In the meantime, he continues to work hard.

To that end, Harrison admits that being away from his wife and three kids is never easy. His wife, Ann, is the cornerstone to everything personal and professional in his life, and he wouldn’t be able to do all he does if it weren’t for her steadfast support. “She’s an amazing mom, wife, and best friend,” Harrison says seriously. He isn’t the only one who goes above and beyond. Part of his drive is so his kids can have the kind of childhood he did as the son of professional NHL player Jim Harrison – fishing in the arctic and enjoying life together. His long-term goal is to open a fishing camp up in British Columbia.

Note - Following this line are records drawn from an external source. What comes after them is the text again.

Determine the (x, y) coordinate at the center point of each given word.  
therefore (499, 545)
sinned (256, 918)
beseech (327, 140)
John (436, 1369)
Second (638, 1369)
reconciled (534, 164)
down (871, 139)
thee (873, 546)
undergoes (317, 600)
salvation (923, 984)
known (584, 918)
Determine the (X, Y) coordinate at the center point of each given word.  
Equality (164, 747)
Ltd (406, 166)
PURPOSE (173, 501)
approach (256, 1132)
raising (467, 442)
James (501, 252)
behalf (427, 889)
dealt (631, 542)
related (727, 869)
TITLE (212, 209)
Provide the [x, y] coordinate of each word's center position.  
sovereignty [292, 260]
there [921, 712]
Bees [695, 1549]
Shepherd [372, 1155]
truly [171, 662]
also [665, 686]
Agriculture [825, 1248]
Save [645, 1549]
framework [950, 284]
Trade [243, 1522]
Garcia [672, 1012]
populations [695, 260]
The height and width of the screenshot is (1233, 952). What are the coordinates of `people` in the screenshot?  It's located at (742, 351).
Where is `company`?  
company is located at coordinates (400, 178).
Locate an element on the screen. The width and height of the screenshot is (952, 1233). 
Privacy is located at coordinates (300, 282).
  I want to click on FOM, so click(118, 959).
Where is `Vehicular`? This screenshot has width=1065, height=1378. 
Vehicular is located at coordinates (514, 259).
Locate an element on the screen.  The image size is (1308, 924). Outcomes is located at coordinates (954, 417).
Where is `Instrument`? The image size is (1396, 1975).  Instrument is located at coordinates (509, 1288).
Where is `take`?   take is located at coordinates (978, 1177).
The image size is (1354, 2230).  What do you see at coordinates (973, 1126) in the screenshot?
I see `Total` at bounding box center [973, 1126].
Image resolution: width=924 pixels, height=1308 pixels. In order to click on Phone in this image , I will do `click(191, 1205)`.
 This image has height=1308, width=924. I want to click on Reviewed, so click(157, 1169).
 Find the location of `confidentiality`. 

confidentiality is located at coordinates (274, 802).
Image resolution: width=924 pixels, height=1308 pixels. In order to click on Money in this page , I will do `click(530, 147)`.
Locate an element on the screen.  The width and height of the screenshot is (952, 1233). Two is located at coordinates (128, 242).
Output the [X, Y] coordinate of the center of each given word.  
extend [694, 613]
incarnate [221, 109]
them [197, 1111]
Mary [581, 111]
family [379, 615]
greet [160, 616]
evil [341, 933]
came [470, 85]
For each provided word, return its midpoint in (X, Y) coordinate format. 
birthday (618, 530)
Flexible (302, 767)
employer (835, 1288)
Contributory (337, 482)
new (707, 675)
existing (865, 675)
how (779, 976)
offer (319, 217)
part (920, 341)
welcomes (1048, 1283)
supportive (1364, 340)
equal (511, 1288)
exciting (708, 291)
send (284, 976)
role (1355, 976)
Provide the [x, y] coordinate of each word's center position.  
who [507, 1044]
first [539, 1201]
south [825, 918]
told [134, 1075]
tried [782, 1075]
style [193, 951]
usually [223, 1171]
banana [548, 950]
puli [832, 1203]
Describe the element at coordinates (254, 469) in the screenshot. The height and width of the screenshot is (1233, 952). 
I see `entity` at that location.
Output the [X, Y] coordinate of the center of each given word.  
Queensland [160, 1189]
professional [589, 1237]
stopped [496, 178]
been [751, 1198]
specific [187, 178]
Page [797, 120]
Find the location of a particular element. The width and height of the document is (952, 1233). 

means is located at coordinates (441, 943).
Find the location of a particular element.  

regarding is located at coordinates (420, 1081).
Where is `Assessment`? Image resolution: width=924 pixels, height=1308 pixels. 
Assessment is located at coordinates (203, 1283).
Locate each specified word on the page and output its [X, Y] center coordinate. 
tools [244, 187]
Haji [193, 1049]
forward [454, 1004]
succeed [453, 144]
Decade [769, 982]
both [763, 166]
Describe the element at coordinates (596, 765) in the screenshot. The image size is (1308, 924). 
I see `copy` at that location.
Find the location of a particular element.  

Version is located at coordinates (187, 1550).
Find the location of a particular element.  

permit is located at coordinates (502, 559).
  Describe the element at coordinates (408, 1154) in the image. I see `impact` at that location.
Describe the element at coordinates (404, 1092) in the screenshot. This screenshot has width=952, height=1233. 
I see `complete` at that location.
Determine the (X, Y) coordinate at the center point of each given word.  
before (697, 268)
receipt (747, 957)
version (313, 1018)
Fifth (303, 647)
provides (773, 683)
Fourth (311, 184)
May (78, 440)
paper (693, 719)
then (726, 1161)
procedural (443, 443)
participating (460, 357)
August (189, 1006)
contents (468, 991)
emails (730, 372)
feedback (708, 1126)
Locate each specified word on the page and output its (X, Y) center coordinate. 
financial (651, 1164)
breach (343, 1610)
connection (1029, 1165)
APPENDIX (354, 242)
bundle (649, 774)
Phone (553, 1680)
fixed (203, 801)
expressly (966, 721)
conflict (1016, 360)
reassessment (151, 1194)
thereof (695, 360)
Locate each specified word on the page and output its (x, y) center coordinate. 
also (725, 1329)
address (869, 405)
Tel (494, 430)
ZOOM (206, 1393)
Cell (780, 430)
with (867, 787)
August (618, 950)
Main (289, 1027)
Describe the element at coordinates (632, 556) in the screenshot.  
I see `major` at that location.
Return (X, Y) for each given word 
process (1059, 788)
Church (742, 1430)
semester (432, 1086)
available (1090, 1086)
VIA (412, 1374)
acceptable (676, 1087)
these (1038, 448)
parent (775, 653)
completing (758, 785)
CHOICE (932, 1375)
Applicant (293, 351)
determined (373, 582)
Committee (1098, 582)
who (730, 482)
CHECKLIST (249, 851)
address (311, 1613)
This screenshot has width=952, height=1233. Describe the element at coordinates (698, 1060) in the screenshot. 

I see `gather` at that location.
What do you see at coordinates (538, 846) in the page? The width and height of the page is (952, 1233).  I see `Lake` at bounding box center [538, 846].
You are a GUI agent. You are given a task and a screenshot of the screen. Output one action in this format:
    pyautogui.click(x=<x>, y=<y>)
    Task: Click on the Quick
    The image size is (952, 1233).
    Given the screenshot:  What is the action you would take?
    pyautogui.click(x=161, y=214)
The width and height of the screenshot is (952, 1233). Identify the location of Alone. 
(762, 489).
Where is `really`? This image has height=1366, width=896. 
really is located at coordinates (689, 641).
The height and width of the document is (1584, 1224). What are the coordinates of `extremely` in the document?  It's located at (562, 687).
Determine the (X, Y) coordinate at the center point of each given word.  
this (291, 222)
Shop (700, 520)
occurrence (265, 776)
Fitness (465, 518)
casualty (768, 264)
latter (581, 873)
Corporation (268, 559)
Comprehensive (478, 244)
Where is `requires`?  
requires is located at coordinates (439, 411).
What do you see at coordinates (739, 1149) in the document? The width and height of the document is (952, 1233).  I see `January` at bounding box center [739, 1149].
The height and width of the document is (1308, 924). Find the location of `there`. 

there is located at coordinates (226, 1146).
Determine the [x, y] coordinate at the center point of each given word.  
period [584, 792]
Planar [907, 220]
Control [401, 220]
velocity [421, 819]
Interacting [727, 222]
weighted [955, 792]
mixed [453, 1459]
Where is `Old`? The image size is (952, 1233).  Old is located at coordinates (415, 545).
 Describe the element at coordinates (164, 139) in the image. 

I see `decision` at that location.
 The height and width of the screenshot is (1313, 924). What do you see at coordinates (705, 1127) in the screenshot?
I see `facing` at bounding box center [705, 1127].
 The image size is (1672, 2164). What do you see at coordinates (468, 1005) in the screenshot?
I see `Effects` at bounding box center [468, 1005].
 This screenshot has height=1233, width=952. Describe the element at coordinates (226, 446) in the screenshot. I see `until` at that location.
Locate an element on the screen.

It was those family values that were instilled at a young age that makes Harrison value his clients and team and treat them all like family. His Mom, Dad, brother and sister were all high-level athletes, always supported one another, and they have been right behind Trevor with rugby and in building his business. As Harrison says, “one of the things I always tell our clients when they sign-up is you’re now part of the family and we will do whatever we can to help!”

Harrison has learned over the years that he has to be ever-evolving, always improving. But rugby is really where it all began for him. The influence of the people he met along the way in rugby is truly why he’s able to do what he does. “It directly comes back to rugby and the type of culture that it builds,” he says with pride.

So that he can continue to put an Athlete’s Health First.